Des physiciens de l’université du Sussex, au Royaume-Uni, complexifient davantage notre compréhension de la physique des trous noirs (pourtant incomplète) en suggérant qu’ils posséderaient leur propre version exotique de la pression à leur bordure, appelée « pression quantique ».
Différente de celle que l’on trouve sur Terre et ailleurs dans l’Univers, son existence serait tout sauf attendue par les physiciens. Selon les chercheurs, les calculs de l’influence de la mécanique quantique sur la gravité à la périphérie des trous noirs indiquent que ces régions pourraient être soumises à cette pression quantique. Une découverte inattendue.
La question de l’interaction entre la mécanique quantique et la gravité est l’un des plus grands mystères de la physique moderne, et le bord d’un trou noir est l’une des rares régions où les conditions sont suffisamment extrêmes pour que les effets des deux phénomènes soient simultanément pertinents. Xavier Calmet et Folkert Kuipers, de l’université du Sussex, ont utilisé un cadre appelé théorie quantique des champs pour explorer ce qui se passe lorsque la mécanique quantique et la gravité se rencontrent aux abords d’un trou noir.
Pression quantique : nécessaire pour expliquer les fluctuations des particules
Ils ont calculé comment de minuscules fluctuations quantiques créeraient des effets non pris en compte par nos équations standard de la gravité. Ces calculs ont révélé une variable surprenante, qui semble suggérer que les fluctuations des particules quantiques au bord d’un trou noir devraient donner au trou noir une pression exotique, différente de celle que nous connaissons.
« C’était totalement inattendu », déclare Calmet. Lorsque les trous noirs ont fait l’objet des premières hypothèses, les physiciens pensaient qu’ils devaient être extrêmement simples. Les travaux ultérieurs du célèbre physicien Stephen Hawking et d’autres ont montré qu’ils émettent des particules dans un processus désormais connu sous le nom de rayonnement de Hawking, ce qui signifie qu’ils doivent avoir une température. « En soi, c’était une surprise.

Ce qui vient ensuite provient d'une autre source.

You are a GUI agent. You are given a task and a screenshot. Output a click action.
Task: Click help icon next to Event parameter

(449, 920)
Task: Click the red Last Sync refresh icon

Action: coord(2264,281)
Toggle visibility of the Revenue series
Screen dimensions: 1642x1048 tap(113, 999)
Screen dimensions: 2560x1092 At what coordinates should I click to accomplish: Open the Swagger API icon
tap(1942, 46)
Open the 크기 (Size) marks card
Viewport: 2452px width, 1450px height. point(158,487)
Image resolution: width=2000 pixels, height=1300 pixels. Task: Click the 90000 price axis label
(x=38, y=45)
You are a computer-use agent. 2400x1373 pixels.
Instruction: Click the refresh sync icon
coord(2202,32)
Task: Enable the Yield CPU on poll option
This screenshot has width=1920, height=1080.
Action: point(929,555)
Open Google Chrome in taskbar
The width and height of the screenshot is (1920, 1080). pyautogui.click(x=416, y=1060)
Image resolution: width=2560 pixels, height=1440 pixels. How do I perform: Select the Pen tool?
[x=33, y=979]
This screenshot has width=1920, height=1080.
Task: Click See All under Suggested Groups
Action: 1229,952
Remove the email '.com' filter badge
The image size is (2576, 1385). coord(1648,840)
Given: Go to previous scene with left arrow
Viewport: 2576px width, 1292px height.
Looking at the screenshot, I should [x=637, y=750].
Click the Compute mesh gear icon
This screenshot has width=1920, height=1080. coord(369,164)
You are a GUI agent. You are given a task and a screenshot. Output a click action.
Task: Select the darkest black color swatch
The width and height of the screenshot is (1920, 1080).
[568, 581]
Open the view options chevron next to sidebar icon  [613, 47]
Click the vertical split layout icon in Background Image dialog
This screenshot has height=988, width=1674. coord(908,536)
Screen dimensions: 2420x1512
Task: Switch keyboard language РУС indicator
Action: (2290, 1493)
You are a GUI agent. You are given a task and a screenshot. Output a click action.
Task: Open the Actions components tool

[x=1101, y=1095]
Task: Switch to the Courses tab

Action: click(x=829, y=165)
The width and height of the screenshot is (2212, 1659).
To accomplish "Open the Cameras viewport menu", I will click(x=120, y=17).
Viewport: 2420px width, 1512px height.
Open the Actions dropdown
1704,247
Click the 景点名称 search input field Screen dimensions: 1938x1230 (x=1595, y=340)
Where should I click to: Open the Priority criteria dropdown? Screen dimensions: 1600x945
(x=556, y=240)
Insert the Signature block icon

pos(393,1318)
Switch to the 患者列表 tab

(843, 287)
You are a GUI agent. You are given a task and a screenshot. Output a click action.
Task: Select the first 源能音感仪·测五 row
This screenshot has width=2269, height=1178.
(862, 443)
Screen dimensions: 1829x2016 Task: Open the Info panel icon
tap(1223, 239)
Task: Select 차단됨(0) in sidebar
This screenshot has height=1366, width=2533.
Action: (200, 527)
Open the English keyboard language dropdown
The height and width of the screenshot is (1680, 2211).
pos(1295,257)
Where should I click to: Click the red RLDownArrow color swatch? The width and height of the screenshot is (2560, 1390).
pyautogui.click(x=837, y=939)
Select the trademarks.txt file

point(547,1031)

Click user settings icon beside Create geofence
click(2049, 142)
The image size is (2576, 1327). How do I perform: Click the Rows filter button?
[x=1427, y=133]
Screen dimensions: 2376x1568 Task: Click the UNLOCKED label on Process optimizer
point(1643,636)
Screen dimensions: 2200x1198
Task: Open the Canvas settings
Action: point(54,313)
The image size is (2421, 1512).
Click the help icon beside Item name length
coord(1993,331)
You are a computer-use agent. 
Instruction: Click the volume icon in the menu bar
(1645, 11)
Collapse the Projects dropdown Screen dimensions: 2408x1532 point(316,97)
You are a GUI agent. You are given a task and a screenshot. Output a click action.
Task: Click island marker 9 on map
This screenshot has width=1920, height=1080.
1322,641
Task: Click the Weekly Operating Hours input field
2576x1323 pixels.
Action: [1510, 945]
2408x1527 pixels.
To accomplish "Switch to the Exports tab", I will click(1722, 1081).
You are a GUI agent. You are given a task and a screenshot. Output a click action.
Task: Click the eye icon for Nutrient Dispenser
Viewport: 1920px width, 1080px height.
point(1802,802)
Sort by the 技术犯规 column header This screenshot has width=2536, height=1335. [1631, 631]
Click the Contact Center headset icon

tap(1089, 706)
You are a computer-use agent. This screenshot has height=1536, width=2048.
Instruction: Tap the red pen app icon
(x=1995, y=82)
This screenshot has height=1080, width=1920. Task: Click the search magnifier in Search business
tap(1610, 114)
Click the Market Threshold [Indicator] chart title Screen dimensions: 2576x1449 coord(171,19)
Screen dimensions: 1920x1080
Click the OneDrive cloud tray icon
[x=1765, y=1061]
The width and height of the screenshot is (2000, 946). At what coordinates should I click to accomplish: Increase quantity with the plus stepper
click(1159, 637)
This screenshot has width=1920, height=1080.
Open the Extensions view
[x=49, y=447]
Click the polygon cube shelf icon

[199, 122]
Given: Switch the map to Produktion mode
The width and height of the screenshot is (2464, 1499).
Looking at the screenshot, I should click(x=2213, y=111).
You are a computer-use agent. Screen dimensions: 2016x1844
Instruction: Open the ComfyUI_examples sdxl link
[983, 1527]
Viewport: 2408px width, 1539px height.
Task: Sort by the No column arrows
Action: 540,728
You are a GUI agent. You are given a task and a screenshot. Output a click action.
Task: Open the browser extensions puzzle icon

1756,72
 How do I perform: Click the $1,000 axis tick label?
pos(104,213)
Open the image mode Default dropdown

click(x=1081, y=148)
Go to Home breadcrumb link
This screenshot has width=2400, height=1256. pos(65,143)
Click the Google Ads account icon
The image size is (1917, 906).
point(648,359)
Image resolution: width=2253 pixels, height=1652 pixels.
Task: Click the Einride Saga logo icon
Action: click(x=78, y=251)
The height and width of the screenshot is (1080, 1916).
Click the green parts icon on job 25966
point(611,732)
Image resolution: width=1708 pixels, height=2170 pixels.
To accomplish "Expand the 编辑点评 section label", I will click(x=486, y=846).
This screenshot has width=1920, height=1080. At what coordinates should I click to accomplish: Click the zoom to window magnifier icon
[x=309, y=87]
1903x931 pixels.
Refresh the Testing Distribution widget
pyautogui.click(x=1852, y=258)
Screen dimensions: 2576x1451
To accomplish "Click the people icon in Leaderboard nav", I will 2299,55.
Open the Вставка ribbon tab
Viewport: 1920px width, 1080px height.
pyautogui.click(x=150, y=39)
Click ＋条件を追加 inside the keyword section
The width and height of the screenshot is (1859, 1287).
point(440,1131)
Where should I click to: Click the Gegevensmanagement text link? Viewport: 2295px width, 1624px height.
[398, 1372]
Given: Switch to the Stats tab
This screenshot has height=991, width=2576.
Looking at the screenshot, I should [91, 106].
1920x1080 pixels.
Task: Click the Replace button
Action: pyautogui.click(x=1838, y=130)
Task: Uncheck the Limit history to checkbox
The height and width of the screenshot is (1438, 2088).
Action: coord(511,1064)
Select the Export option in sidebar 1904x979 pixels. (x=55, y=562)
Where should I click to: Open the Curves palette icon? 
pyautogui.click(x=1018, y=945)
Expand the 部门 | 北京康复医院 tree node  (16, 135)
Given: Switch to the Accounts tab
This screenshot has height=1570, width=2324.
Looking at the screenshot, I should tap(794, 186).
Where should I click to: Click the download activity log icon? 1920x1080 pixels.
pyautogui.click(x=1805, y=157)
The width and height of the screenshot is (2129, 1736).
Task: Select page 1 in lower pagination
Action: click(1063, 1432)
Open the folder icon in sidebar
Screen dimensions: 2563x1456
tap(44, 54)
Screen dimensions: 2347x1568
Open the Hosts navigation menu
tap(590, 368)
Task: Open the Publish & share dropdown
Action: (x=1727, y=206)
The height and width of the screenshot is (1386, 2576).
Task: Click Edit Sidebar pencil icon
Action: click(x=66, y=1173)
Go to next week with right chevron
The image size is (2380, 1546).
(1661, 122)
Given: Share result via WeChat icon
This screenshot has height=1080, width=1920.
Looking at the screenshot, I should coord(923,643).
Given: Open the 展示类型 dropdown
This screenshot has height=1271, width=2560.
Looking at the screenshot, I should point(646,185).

Maintenant, l’ajout de la pression signifie que les trous noirs sont encore plus compliqués », déclare Calmet.
Cependant, les chercheurs n’ont pas encore compris ce que cette pression pouvait signifier au sens physique du terme. Le concept habituel de pression implique que les molécules poussent contre un objet et rebondissent sur ce dernier, mais le bord (l’horizon des événements) d’un trou noir est presque vide. Il n’y a donc pas grand-chose contre quoi « pousser ».
« La source de la pression ici doit être à 100% des fluctuations purement quantiques », explique Stephen Hsu de l’université d’État du Michigan. Les fluctuations quantiques créent des particules virtuelles, qui pourraient, en théorie, être à l’origine de la pression. « Ce n’est pas le type de pression auquel nous sommes habitués », explique-t-il.
Comme un ballon qui fuit…
Si vous imaginez l’horizon des événements d’un trou noir comme un ballon, la pression ne vient pas de l’intérieur ou de l’extérieur pour rétrécir ou dilater le ballon, elle provient de l’intérieur même du matériau du ballon. « On peut imaginer l’horizon comme une surface assez particulière, et la pression va donc le pousser vers l’intérieur (si elle est négative) ou vers l’extérieur (si elle est positive), ce qui correspond respectivement à une réduction ou à une augmentation de la masse du trou noir », explique Roberto Casadio de l’université de Bologne, en Italie.
Les chercheurs ont constaté que la pression était négative, ce qui devrait correspondre à un rétrécissement du trou noir au fil du temps, comme un ballon qui fuit. Ce résultat est cohérent avec d’autres travaux qui suggèrent que les trous noirs perdent de la matière lorsqu’ils subissent le rayonnement de Hawking. Les deux phénomènes pourraient même être liés.
Il faudra sans doute de nombreux travaux supplémentaires pour comprendre d’où vient exactement cette pression et quelles en sont les conséquences pour notre compréhension des trous noirs, explique Hsu. Mais comme elle provient de fluctuations quantiques, le fait d’en apprendre davantage à son sujet pourrait constituer un pas en avant vers la compréhension de la gravité quantique.
« Toute nouvelle caractéristique que nous découvrons sur les trous noirs au niveau quantique peut nous donner des indications sur la manière de fusionner la relativité et la mécanique quantique, et sur les caractéristiques que doit avoir cette théorie sous-jacente », explique Calmet.